Cuerpos y género chico
La importancia del cuerpo en el género chico del teatro es fundamental. Los atuendos, los adornos, las voces y los tocados revisten y engalanan la escena llena de erotismo y exotismo. El orientalismo es parte de una atmósfera que, en los años veinte, puso de moda sombreros, joyas, plumajes y músicas muy particulares de las óperas y las danzas.
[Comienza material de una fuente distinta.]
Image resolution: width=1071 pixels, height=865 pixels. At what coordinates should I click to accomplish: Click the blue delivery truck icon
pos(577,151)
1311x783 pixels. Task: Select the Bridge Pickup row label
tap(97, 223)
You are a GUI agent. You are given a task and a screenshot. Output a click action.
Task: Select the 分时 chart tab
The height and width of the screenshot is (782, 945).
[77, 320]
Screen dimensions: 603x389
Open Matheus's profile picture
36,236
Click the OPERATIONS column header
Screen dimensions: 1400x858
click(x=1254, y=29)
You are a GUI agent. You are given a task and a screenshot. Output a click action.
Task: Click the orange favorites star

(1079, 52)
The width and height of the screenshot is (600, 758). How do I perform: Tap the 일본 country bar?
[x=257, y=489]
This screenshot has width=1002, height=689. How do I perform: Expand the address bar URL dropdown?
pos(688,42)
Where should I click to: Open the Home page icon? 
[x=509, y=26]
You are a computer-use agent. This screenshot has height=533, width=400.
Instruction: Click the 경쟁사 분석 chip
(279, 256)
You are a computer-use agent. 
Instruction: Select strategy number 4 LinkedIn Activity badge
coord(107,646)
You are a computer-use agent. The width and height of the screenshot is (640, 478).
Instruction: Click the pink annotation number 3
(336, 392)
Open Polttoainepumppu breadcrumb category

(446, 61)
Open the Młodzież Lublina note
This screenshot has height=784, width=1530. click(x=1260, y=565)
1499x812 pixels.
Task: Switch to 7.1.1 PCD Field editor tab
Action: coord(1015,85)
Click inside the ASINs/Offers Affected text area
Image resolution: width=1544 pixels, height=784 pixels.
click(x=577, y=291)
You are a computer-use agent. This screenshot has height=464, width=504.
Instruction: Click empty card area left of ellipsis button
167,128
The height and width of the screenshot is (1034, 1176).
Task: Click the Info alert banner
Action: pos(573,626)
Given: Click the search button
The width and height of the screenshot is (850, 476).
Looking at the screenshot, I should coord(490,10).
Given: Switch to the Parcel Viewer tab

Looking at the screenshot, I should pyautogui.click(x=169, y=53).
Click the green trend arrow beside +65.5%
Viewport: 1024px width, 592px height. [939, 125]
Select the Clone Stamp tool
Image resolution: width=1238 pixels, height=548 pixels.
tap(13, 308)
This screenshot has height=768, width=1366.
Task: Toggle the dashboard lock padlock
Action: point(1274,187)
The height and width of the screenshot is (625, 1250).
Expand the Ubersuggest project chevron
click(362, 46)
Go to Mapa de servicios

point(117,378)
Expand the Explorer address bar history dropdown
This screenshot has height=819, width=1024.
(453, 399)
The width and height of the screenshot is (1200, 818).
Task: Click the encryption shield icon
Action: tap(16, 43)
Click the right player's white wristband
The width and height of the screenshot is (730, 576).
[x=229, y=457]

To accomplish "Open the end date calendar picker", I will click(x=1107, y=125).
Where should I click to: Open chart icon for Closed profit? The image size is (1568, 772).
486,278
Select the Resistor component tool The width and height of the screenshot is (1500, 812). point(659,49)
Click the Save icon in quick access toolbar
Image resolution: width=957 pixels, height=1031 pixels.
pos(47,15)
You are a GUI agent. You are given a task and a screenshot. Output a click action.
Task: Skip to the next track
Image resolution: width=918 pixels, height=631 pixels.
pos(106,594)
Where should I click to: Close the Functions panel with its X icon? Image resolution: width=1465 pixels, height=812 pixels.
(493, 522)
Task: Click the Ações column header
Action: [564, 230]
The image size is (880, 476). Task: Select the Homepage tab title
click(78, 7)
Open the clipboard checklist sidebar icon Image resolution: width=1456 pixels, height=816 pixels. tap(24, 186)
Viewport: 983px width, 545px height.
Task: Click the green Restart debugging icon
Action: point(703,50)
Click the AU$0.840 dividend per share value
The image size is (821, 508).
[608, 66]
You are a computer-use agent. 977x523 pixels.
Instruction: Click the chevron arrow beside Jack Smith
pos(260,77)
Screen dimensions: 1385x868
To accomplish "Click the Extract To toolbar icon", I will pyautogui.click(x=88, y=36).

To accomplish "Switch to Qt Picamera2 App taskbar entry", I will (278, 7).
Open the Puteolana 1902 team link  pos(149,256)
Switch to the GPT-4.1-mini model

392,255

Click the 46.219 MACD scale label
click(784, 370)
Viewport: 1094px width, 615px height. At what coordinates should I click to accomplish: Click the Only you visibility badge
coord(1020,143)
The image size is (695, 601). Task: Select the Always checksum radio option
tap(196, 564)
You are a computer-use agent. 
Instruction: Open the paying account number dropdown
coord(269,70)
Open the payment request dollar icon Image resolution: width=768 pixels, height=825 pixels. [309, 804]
Actrices del teatro, del cine mudo, de cabaret se turnaban en carteles los escenarios de la farándula y las operetas. Los gestos melancólicos, las sonrisas de estudio fotográfico, las poses provocativas y las delicadas telas perfumaron los telones y los camerinos de las triples, las tochas y las vicetiples. Sin este legado un concierto de Dua Lipa no se entendería, la cantante principal acompañada de sus bailarinas secundando en el acto los ademanes eróticos de quien seduce a su público con un respingo y un cigarrillo de largo filtro. Bailarinas y cantantes se presentaron en el Teatro Esperanza Iris, en el Teatro Lírico, el Teatro Principal o en el cabaret del Buen Tono. Junto a María Conesa y Lupe Rivas Cacho, aparecen Josefina Vélez, las Hermanas Pérez, Blanca Morfín, María Teresa Renner, Carmita Vázquez, Celia Pérez entre otras bellezas del espectáculo con sus elegantes tocados y atuendos sugerentes que posan frente al fotógrafo de la Compañía Industrial Fotográfica (C.I.F), imágenes en plata sobre gelatina que pertenecen al Archivo General de la Nación en sus fondos de Instrucción Pública y Bellas Artes en su sección de Propiedad Artística y Literaria. Estas fotografías son un testimonio de la grandeza de los espectáculos en la Ciudad de México, de la combinación de elementos artísticos entre la danza y la música clásica, el teatro y la comedia. Entre olanes, labiales carmesí y zapatillas, los entresijos de las piernas y los muslos, dejaban entrever el asomo de los hombros, los pechos y algo más, entre sainetes y burlesques.